▸ **Task**: Copy every line of the material below without any change.

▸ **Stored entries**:
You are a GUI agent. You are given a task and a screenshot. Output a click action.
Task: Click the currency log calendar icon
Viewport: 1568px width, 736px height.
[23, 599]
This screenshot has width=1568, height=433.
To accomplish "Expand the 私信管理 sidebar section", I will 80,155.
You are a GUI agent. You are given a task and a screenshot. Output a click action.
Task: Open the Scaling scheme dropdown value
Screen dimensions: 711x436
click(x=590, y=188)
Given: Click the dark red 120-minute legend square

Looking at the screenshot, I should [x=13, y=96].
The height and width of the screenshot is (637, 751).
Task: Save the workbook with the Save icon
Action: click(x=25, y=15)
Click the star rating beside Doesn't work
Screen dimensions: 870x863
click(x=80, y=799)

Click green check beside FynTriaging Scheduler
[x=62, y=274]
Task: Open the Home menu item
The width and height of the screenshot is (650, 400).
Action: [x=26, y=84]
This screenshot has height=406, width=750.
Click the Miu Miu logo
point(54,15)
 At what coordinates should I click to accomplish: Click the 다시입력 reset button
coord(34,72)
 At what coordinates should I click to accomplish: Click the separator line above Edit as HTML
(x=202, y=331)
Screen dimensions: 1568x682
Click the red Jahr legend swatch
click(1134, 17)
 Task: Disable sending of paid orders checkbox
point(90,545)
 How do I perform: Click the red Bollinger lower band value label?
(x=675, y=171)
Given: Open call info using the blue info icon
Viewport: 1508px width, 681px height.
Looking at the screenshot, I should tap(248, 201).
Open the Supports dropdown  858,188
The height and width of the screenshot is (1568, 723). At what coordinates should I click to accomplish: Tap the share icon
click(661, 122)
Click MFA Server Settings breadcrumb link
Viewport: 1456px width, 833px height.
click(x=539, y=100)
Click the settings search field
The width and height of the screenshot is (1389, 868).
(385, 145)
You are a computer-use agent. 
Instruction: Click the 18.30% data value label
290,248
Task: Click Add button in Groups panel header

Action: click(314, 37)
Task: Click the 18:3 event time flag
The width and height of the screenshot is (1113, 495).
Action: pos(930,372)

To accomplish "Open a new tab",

▸ **Exercise answer**:
You are a GUI agent. You are given a task and a screenshot. Output a click action.
Task: Click the currency log calendar icon
Viewport: 1568px width, 736px height.
[23, 599]
This screenshot has width=1568, height=433.
To accomplish "Expand the 私信管理 sidebar section", I will 80,155.
You are a GUI agent. You are given a task and a screenshot. Output a click action.
Task: Open the Scaling scheme dropdown value
Screen dimensions: 711x436
click(x=590, y=188)
Given: Click the dark red 120-minute legend square

Looking at the screenshot, I should [x=13, y=96].
The height and width of the screenshot is (637, 751).
Task: Save the workbook with the Save icon
Action: click(x=25, y=15)
Click the star rating beside Doesn't work
Screen dimensions: 870x863
click(x=80, y=799)

Click green check beside FynTriaging Scheduler
[x=62, y=274]
Task: Open the Home menu item
The width and height of the screenshot is (650, 400).
Action: [x=26, y=84]
This screenshot has height=406, width=750.
Click the Miu Miu logo
point(54,15)
 At what coordinates should I click to accomplish: Click the 다시입력 reset button
coord(34,72)
 At what coordinates should I click to accomplish: Click the separator line above Edit as HTML
(x=202, y=331)
Screen dimensions: 1568x682
Click the red Jahr legend swatch
click(1134, 17)
 Task: Disable sending of paid orders checkbox
point(90,545)
 How do I perform: Click the red Bollinger lower band value label?
(x=675, y=171)
Given: Open call info using the blue info icon
Viewport: 1508px width, 681px height.
Looking at the screenshot, I should tap(248, 201).
Open the Supports dropdown  858,188
The height and width of the screenshot is (1568, 723). At what coordinates should I click to accomplish: Tap the share icon
click(661, 122)
Click MFA Server Settings breadcrumb link
Viewport: 1456px width, 833px height.
click(x=539, y=100)
Click the settings search field
The width and height of the screenshot is (1389, 868).
(385, 145)
You are a computer-use agent. 
Instruction: Click the 18.30% data value label
290,248
Task: Click Add button in Groups panel header

Action: click(314, 37)
Task: Click the 18:3 event time flag
The width and height of the screenshot is (1113, 495).
Action: pos(930,372)

To accomplish "Open a new tab",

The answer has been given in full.